Hayır, yetişirdim! Uçardım gerekirse amına koyayım! Uçağa kafa atardım! Sakin ol Sena. Tamam atarsın uçağa kafa, sakin ol da uçak zarar görmesin.

Nasıl beyfendiyi burada tutacak bir şey yokmuş?! Kolundan bir tutup dudaklarına yapışırsam görürdü gününü! Bu ne ya?! İki yıl tekrar gitmek için mi beni aramış bu herif?! Adama bir siktir ol git demediğin kaldı Sena.

"Lan ne alaka amına koyayım ne boş yapıyorsun sen?!" Dedim, sesimi duyurmak için bağırarak.

Aynen ben boş yapıyorum. Adamdan bir ton şey saklıyorsun hâlâ. Çocuğu öldü çocuğu! Niye söylemiyorsun adama?

"Ne yapacak? Geri mi getirecek?! Mal mal konuşma yemin ederim seni motordan atarım sümük gibi yere yapışırsın! Geri zekâlı! Zaten aldıracaktım ben çocuğu! Ölmeseydi de gidecekti! Ölecekti yani."

Aynen ondan Sena. Sende beni yiyorsun.

Sabır çektim. "Bak seni sikerim."

Gel de sik.

"Var ya karşımda olacaktın ben sana ne yapacağımı iyi bilirdim."

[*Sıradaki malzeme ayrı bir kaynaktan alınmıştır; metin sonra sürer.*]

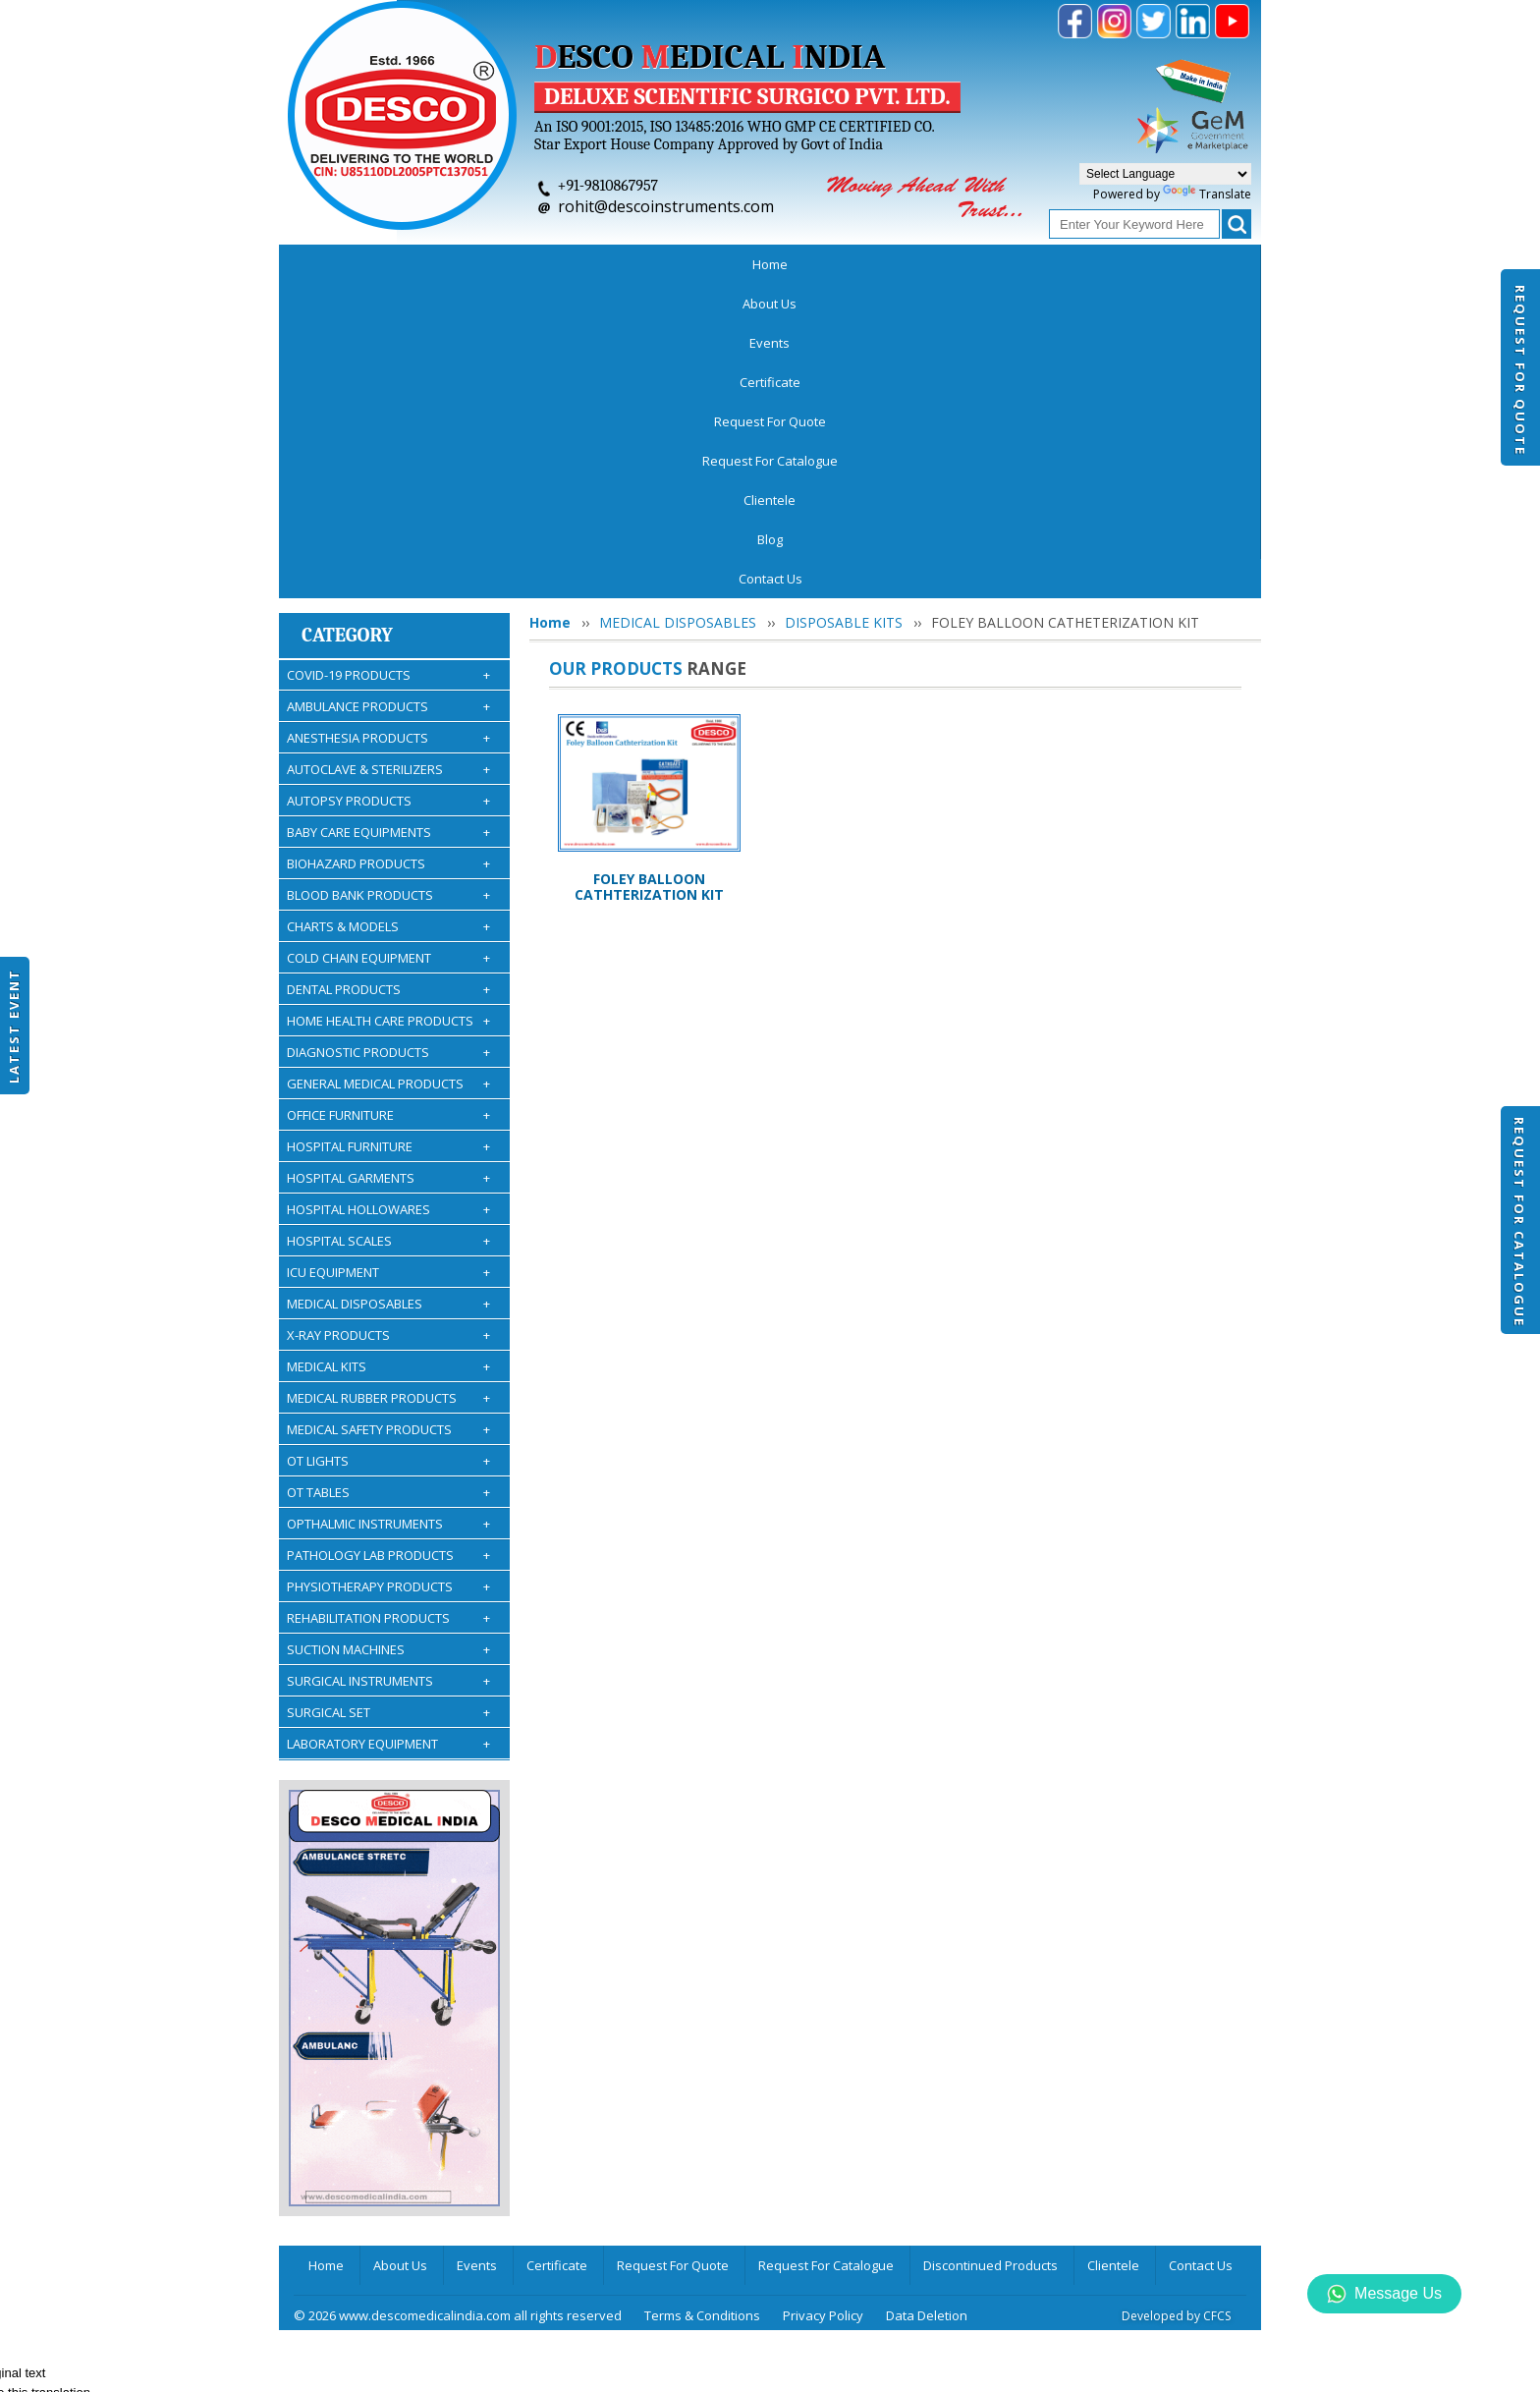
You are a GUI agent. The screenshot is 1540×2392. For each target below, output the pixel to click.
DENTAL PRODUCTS (388, 676)
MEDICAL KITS (388, 1053)
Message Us (1384, 2294)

Yirmi dakika içinde piste yetişmiştim. Uçağın merdivenleri kapanacakken koşar adımlarla içeriye girdim. Hostesler şaşkınca bana bakarken pilot odasına daldım. "Uçuşu iptal et koçum." Dedim ve salona ilerledim.

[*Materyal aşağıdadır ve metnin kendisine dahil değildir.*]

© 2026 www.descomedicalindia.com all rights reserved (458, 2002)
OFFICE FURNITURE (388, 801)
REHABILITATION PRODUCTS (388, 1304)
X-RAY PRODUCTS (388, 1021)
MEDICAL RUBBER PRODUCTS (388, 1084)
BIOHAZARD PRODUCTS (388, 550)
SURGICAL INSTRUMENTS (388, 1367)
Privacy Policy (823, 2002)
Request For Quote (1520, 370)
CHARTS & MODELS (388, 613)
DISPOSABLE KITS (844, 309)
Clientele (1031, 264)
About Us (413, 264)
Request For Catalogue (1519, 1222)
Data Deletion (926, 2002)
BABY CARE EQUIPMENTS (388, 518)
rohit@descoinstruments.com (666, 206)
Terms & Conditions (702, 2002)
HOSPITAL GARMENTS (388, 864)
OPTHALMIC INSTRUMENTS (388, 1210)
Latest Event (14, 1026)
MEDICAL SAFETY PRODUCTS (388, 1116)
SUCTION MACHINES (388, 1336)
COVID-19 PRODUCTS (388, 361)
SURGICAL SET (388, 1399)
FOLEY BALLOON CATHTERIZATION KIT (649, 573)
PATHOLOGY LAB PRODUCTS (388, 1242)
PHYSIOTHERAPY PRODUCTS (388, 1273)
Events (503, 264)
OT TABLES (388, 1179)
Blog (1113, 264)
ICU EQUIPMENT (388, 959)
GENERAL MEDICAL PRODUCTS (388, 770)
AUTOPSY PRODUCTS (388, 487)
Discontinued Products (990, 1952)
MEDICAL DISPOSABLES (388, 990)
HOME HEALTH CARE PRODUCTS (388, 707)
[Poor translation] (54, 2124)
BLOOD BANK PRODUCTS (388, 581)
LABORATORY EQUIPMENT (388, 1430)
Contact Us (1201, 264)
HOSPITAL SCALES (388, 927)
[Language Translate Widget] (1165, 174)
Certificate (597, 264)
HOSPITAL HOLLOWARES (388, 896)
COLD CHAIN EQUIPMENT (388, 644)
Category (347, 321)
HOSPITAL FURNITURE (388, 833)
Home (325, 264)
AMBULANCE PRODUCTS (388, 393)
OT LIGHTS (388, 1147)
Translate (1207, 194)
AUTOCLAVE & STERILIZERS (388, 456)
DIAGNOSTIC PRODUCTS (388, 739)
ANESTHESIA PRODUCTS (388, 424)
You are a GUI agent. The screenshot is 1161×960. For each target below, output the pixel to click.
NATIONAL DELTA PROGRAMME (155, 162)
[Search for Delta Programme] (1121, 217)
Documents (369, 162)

"Ben uçamam diyorum ya uçamam! Bayılmak da istemiyorum!" Nil'in isyanıyla sırıttım ve durdum.

"Tamam da canım her zaman bayıltıyoruz seni. Ne güzel odandaydın sen niye ayaklandın? Bak doktor seni bekliyor hâlâ." Dedi Gamze, tatlı diliyle Nil'i ikna etmeye çalışarak.

"İstemiyorum Gamze!" Dedi Nil. Bu oyalamak içindi ama sanki Nil baya baya ciddiydi. "Zaten gerginim bir de sen germe beni. Nefret ediyorum ya uçaktan! Binmek istemiyorum anlamıyor musunuz?!"

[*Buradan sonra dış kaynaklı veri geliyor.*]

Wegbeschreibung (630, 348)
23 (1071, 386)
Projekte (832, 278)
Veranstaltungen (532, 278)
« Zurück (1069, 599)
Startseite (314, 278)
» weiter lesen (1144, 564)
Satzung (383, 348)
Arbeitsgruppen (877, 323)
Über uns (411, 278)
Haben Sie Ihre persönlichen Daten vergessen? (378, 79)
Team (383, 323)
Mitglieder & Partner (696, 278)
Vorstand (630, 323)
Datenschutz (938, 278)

"Yap yapacağını doktor." Dedi Emir, sertçe.

"Ay karnım!" Diye bağırdı Nil. "Ay ay ay! Ay bana bir şeyler oluyor! Yok ben öleceğim galiba."

"İyi misin?" Dedi Gamze, telaşla.

"Nil hanım, hamileliğiniz riski kendinizi kasmayın lütfen." Dedi doktor.

"Kolaysa bebeği kendine al o zaman!" Diye çemkirdi Nil. "Kendinizi kasmayın diyor ya! Gelmiyorum ben! Korkuyorum... Biraz daha stres yaparsam cidden iyi şeyler olmayacak!"

Salona girdiğimde Gamze ve Nil'in bakışları bana temas etti. Emir'in arkası dönüktü. Dirseğini dizin yaslamış, gözlerini yummuş ve sertçe alnını sıvazlıyordu.